## Aim of the task
Below are records; copy every line among them that contains the word "agent".

⟨

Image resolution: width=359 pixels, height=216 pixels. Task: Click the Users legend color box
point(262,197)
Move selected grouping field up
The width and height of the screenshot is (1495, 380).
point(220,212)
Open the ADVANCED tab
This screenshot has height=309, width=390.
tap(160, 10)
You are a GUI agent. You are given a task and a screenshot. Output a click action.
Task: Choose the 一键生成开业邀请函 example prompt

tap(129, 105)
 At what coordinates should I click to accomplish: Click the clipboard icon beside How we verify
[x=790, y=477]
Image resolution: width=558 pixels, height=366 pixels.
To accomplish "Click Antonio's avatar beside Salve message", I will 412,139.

⟩
⟨

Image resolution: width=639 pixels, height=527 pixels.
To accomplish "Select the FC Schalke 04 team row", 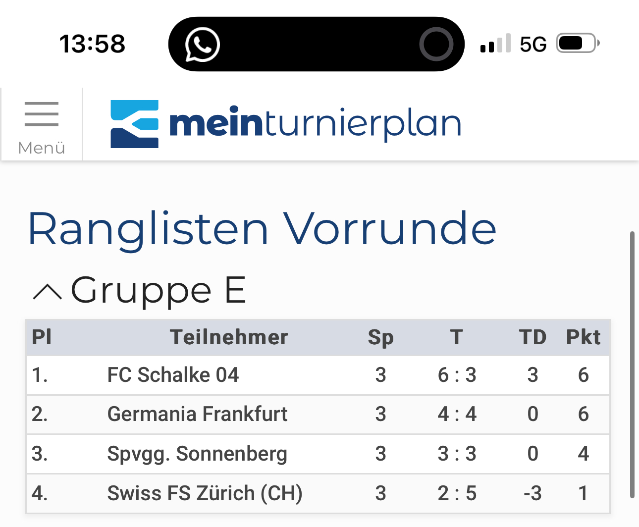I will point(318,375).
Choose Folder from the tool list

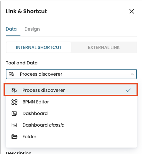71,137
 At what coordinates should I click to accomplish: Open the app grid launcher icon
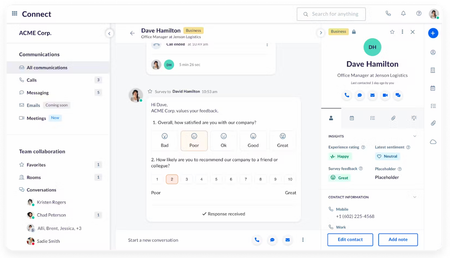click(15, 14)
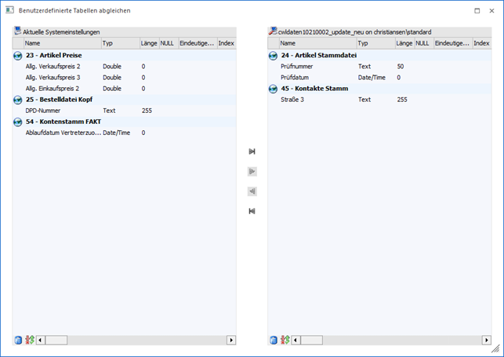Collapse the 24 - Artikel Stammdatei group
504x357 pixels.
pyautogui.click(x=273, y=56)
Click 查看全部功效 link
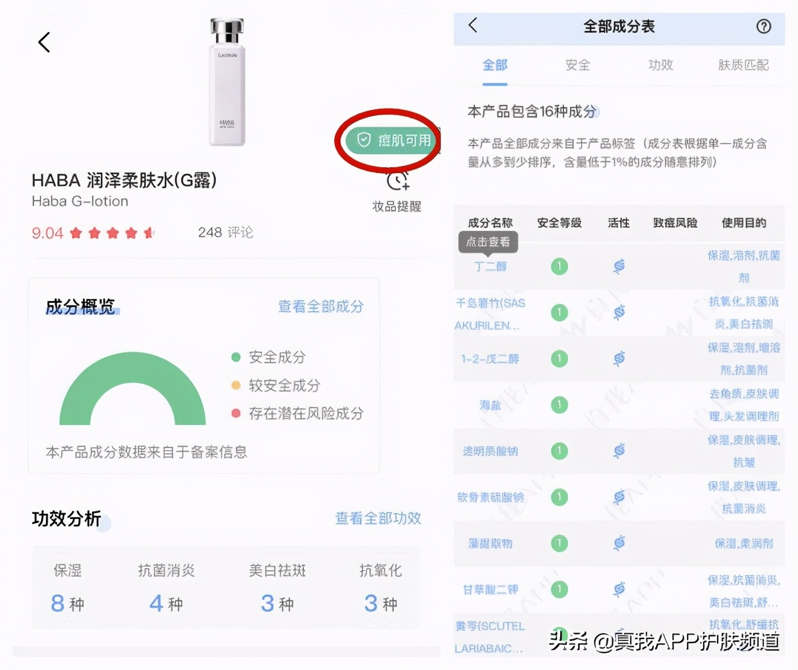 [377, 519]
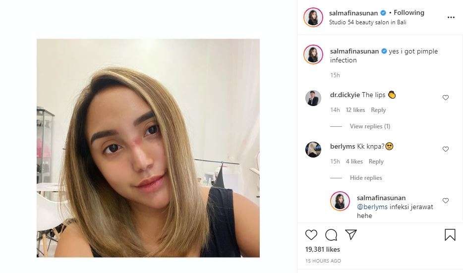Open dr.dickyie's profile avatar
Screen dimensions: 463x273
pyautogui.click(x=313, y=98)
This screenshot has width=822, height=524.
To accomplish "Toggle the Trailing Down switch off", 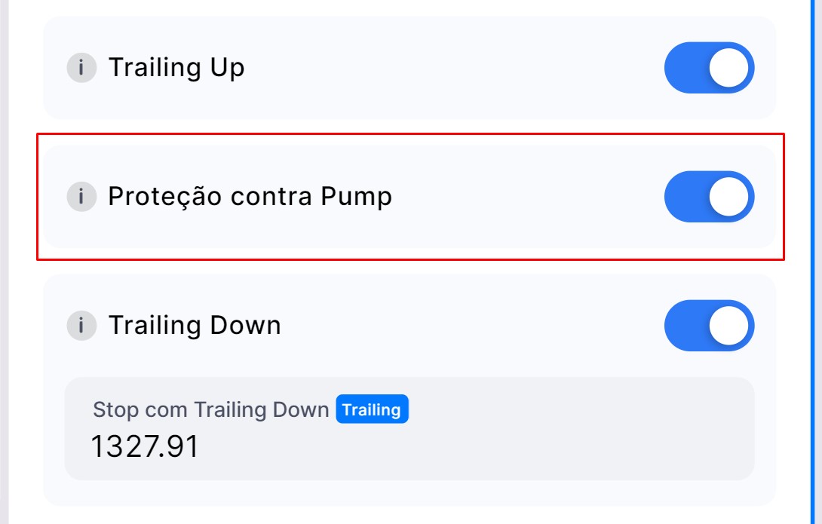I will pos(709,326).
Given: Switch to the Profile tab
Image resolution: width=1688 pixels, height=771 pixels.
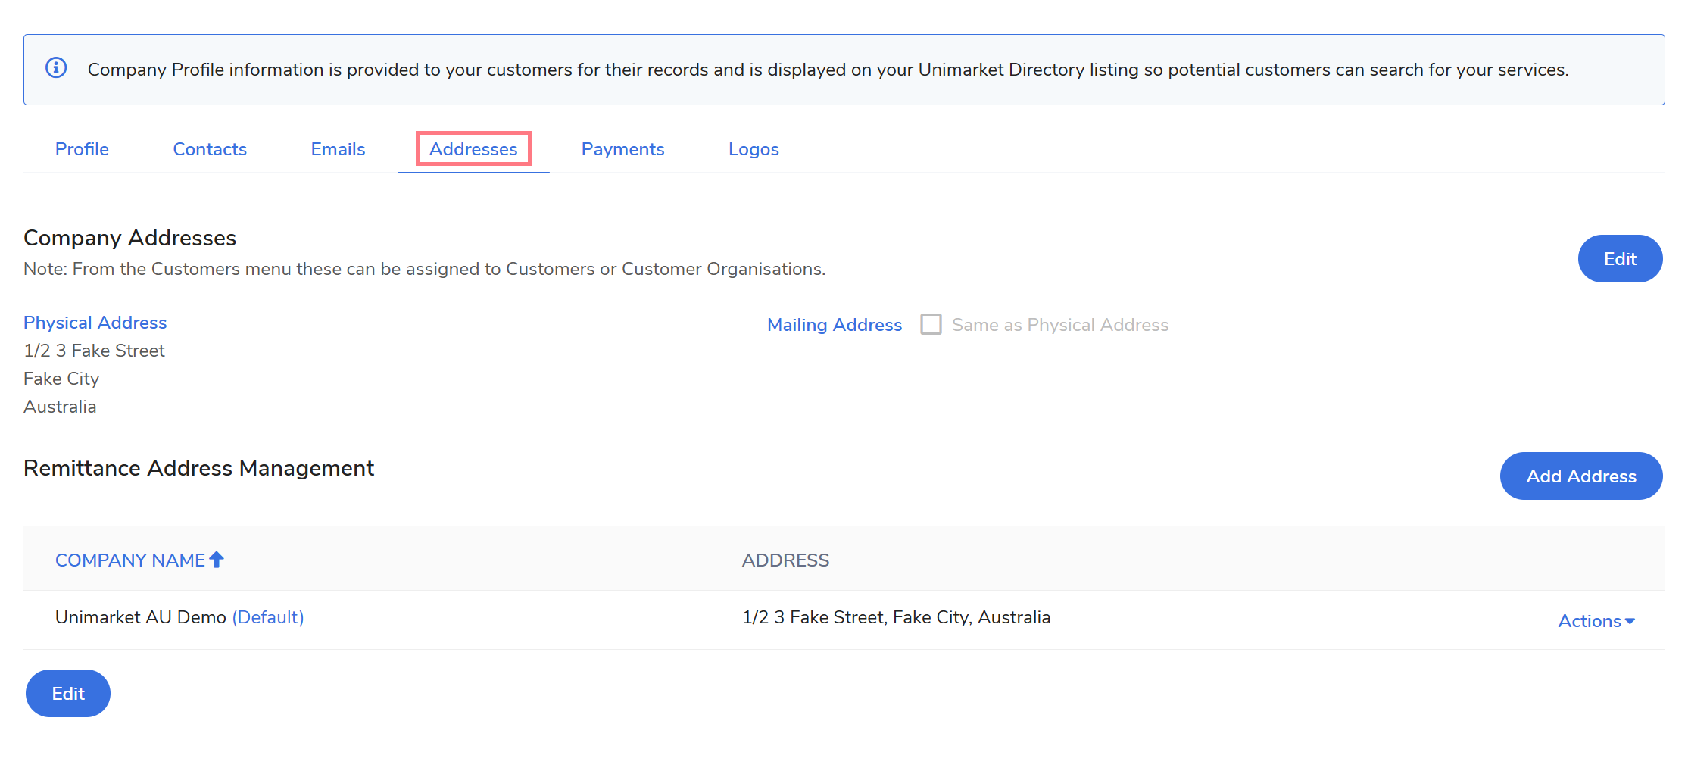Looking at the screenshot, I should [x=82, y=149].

⟩
⟨

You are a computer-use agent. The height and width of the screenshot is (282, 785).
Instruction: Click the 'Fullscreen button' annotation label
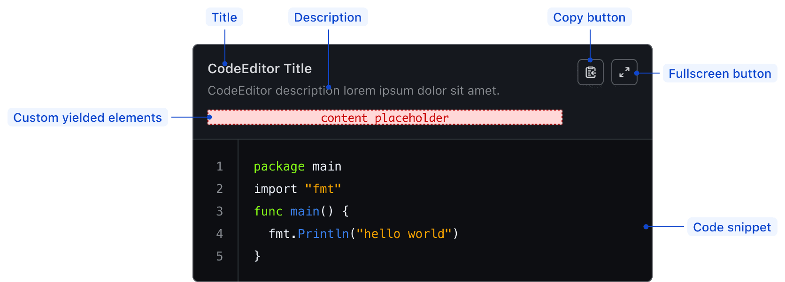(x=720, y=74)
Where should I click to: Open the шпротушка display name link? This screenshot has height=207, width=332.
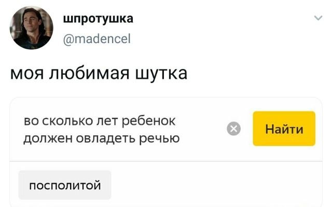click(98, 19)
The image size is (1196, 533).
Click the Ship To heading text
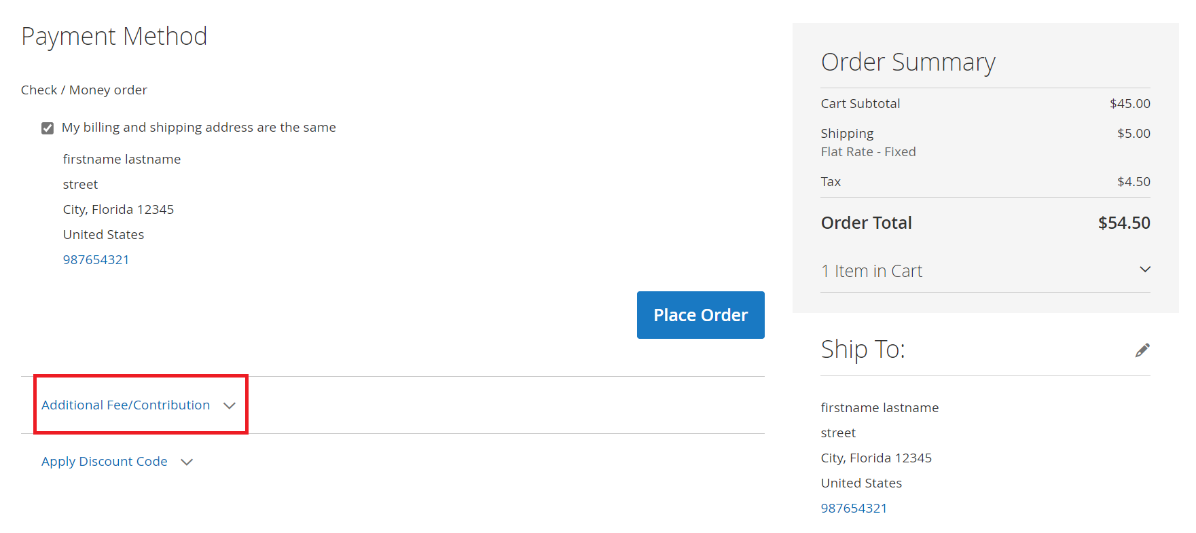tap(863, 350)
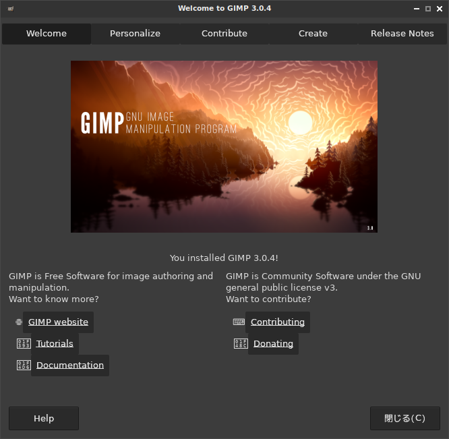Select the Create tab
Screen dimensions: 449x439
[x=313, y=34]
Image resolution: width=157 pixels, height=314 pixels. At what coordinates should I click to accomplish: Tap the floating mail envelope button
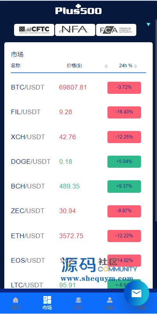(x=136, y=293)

⟩

## Task answer
You are a GUI agent. You are given a task and a screenshot. Output a click action.
You are a computer-use agent. The height and width of the screenshot is (282, 785).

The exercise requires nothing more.